Verge, 3 Partners to Identify Best Lab and Animal Models of Parkinson’s to Speed Therapies
The hope is that if researchers use the most precise models available, they can accelerate the preclinical-trial development of potential therapies. Among other things, the models will help researchers screen for new compounds and validate targets for their drugs.
To help identify the models, the partners will create the world’s largest and most comprehensive repository of Parkinson’s data. It will include genetic, biochemical, and other data from a large sampling of patients.
In addition to Verge, the partners are the Dresden University of Technology’s Center for Regenerative Therapies Dresden, the Scripps Research Institute in San Diego, and the National Institutes of Health’s National Human Genome Research Institute.
The initiative will build on Verge’s collection of genetic and other data from Parkinson’s patients — one of the largest ever created.

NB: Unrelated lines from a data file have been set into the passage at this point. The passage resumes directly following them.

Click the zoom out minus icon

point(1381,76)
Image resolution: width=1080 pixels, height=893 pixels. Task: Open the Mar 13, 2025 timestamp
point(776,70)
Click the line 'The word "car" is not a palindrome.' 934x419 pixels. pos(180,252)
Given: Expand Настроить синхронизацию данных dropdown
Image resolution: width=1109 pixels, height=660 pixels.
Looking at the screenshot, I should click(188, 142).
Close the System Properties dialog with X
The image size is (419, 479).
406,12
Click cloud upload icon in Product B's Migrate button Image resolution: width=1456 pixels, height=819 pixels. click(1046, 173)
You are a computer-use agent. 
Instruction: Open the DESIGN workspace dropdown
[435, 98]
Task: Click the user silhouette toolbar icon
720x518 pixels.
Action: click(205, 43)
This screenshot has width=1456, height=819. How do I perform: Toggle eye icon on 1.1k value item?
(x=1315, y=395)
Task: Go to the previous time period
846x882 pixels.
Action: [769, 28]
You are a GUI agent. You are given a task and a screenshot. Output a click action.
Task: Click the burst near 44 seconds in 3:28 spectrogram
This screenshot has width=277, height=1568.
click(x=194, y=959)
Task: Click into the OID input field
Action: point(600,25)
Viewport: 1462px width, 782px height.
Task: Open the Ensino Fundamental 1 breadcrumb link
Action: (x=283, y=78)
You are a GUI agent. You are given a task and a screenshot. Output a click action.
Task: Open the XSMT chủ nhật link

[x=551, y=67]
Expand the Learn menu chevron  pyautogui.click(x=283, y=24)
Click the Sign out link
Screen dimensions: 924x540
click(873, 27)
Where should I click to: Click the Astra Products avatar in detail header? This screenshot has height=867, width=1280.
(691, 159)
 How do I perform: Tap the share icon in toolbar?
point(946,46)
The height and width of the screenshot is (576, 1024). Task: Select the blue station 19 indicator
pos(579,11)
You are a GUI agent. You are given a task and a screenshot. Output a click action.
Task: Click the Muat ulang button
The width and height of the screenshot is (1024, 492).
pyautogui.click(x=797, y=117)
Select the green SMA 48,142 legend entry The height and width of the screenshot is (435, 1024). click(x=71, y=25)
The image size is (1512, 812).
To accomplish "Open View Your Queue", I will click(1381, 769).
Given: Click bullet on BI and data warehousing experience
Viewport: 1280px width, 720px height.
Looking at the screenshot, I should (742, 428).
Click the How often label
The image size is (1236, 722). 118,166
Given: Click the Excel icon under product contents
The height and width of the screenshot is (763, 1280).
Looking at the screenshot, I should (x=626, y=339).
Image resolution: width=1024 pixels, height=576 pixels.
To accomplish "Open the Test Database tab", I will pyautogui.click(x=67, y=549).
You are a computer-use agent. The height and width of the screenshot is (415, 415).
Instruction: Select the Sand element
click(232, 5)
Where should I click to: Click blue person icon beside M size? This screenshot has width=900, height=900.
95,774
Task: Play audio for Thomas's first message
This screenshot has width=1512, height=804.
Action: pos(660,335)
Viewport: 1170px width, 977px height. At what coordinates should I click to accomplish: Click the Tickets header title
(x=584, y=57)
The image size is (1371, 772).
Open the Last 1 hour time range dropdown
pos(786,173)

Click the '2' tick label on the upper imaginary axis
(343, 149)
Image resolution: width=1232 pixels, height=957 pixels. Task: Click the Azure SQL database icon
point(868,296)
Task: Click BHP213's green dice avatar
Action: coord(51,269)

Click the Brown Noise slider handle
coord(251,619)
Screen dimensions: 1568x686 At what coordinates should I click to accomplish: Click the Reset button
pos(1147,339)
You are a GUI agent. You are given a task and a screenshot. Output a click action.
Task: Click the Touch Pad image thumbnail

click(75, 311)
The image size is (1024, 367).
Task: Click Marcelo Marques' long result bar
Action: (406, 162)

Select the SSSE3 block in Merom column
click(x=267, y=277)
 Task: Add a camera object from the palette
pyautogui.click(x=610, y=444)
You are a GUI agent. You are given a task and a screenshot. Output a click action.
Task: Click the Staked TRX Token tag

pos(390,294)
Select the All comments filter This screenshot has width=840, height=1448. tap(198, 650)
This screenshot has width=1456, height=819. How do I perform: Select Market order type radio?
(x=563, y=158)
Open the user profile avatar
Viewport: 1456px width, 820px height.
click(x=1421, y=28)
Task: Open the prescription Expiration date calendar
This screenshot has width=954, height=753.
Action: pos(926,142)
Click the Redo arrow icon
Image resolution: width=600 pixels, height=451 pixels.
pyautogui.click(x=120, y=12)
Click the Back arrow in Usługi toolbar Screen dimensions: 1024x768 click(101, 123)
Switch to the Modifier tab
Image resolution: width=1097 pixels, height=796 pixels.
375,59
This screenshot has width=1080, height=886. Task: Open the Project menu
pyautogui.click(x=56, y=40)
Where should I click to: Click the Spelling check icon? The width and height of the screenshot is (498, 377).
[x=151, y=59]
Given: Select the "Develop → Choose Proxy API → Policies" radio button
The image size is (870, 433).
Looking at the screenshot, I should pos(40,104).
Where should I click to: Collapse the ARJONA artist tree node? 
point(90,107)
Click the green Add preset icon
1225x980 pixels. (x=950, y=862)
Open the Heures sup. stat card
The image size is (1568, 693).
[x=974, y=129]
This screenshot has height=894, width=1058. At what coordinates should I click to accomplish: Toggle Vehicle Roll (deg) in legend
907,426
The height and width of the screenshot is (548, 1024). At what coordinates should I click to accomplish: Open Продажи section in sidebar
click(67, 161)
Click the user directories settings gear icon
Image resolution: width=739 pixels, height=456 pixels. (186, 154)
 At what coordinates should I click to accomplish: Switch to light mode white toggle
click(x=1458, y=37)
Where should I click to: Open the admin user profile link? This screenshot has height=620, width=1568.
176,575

The new, bigger repository should deepen scientists’ understanding of how preclinical-trial models of Parkinson’s can help predict the way the disease unfolds. In addition, researchers will be able to use the information to look for promising therapies.
“These collaborations will allow us to identify key preclinical models to use in our drug development program for Parkinson’s,” Alice Zhang, Verge’s chief executive officer, said in a press release. “Instead of relying on characteristics that may have a dubious relationship to the actual disease process, we will identify the systems that best model the molecular aspects of disease predicted by our systems biology platform.
“By combining cutting-edge academic research with our expertise in computational genomics, we can improve the understanding of Parkinson’s obtained from preclinical systems and more quickly get to better drugs for the benefit of patients,” she added.
“We are excited about the potential of Verge’s novel technology for our analysis of induced pluripotent stem cell-derived dopamine neurons to be used for autologous cell replacement therapy for Parkinson’s disease,” said Dr. Jeanne Loring of the Scripps Research Institute. Cell replacement therapy involves replacing dying nerve cells, or neurons, in the brain with healthy nerve cells.
Verge is also leading an ALS research consortium that includes scientists from the University of Michigan, the University of Southern California, Columbia University, and the Massachusetts General Hospital.